### Excerpt to read
○ ○ ○

Soon, my Pentium 133 became obsolete. Windows NT was really great from the point of view of stability but not from the point of view of possibilities. There was something left. I think this was something as elegance in hardware choice; there was no time to master anything as everything was changing all the time like CPU, RAM technology, HardDrive speed and capacity, Video Hardware powers, and so on... On the Amiga, even on the A500, I was able to move whole windows full of texts or pictures without interrupting music playback for example, but under Windows, even with my Matrox Mystique this was not the case, and I found that really annoying. Morever, there was no programming language supplied along with the PC nor a really well done or complete doc: the doc's given with my old motherboard were badly translated and too short and simple to be really interesting. Even the special ROM options to speed up the PC via the BIOS Setup were not documented. Everything was designed for a low consumer usage, i.e. if you want to do more, you must buy something else. On the PC I knew some guys but not a lot. So for me the scene was really far away during those years: x86 assembly was really difficult compared to mc68000, the Windows system and BIOS interrupts appeared to me as being really old stuff, not at all as great as the AmigaOS. And in fact on the PC I understood that we were prisoners of the system and we spent most of our time searching for the great functions which would do the job we wanted, which was not really as interesting as coding everything oneself.

○ ○ ○

### Dataset records
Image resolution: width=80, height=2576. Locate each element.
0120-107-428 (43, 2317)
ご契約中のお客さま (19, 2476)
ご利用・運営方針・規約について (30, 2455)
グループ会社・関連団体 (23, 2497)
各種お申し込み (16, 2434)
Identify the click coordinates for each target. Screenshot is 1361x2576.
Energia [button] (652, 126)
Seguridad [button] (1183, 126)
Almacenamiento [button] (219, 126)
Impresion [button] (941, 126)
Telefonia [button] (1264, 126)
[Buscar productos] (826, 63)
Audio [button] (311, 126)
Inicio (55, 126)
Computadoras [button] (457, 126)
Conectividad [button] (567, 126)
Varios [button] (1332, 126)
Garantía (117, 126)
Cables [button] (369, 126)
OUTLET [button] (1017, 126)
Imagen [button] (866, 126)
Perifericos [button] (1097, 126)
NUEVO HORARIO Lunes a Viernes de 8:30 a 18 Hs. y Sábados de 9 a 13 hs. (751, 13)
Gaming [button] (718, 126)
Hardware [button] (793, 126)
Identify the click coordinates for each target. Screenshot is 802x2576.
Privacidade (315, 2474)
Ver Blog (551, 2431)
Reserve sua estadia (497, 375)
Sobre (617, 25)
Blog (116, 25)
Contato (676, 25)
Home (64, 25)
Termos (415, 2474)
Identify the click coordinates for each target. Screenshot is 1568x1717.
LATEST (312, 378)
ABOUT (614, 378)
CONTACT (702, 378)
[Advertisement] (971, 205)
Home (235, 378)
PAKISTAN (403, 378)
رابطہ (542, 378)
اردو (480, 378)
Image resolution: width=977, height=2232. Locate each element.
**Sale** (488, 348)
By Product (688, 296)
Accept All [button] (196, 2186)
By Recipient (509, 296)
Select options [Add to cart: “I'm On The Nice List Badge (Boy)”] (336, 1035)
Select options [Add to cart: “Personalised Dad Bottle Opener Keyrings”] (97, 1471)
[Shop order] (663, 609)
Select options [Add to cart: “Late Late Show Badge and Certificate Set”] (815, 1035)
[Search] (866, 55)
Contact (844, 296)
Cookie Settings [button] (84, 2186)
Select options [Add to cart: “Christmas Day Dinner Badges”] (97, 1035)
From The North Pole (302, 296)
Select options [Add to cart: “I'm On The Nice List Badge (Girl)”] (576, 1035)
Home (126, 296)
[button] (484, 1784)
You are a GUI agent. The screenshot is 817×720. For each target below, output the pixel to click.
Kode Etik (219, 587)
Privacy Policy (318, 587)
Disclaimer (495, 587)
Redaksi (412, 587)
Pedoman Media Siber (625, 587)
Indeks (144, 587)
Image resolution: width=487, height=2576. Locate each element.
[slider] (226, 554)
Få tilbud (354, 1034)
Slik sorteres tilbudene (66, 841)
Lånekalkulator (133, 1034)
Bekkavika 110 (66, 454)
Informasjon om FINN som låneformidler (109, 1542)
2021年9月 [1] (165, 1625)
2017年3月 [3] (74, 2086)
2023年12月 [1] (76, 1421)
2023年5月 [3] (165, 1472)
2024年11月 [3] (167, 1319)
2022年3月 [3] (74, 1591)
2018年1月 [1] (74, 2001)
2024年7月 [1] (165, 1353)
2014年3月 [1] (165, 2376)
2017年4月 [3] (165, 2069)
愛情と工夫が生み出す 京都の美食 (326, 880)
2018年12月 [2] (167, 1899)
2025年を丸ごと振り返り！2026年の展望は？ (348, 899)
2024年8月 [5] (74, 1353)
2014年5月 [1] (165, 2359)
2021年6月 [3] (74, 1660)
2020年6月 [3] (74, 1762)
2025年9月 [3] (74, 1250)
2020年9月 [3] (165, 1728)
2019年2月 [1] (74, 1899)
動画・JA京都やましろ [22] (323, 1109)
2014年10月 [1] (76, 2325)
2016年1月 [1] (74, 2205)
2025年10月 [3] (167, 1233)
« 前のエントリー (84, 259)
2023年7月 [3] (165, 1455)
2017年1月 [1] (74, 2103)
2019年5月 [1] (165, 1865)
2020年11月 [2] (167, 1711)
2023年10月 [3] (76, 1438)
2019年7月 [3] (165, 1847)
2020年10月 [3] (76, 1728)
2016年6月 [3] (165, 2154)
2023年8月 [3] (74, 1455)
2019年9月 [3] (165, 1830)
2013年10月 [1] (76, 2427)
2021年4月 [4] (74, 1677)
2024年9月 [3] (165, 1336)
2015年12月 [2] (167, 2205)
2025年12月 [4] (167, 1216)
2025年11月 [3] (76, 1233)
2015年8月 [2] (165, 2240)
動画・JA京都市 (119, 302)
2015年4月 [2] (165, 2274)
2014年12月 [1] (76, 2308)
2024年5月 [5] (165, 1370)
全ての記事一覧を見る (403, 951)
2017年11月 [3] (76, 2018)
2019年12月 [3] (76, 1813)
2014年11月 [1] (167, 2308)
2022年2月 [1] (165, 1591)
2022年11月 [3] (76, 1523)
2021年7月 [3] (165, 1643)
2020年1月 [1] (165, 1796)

○ ○ ○

### Explore the material
**a.** In the passage about the Pentium PC and the Amiga, does each statement below agree with the text? Answer yes or no for each and quote the words that decide it.
(i) On the Amiga, the writer could move windows full of text or pictures while music kept playing.
(ii) The special ROM options in the BIOS Setup came with good documentation.
(iii) The writer found x86 assembly easier than mc68000.
**b.** Carry the passage about the Pentium PC and the Amiga forward, starting after its final sentence.

### Per-task outputs
**a.**
(i) Yes: "On the Amiga, even on the A500, I was able to move whole windows full of texts or pictures without interrupting music playback"
(ii) No: "Even the special ROM options to speed up the PC via the BIOS Setup were not documented."
(iii) No: "x86 assembly was really difficult compared to mc68000"

**b.**
With the appearance of the Internet, the social component of the scene and especially swapping became like the PC hardware: virtual!!! That means you don't see guys, you talk to them, but you don't see them, nor can you touch or feel them. This was also a bad thing and LAN games were what finally made me quit of being interested in computers as a hobby.
Nowadays I mend computer all the day, and it's annoying to do computer stuff for 35 hours a week and after that do something else on the computer, except perhaps communicating. Now I have to make some purchases, wash my clothes, cook my meals, and tons of other things I didn't do when I was living in my parents' house. These things cost me a lot of time and I'd rather use my spare time for doing sports, reading, or watching movies at cinema than doing even more computer stuff. But if I might be able to help somebody, I'll try to do it: when I find a bug I send a bug report, when I find some improvements I send an email with them to get something better with the next release. I don't tell programmers that their program is a big shit if there is another which is better. If something is better for me than another one, I always choose the best I can take. If I use a tool a lot and registration is not too expensive (30€ max, 60€ for a game), I buy it, as I know how much time and energy it takes to build something from scratch and I respect the coders of my favorite programs. I involve myself in the projects of others to give them feedback and let them improve their product / creation.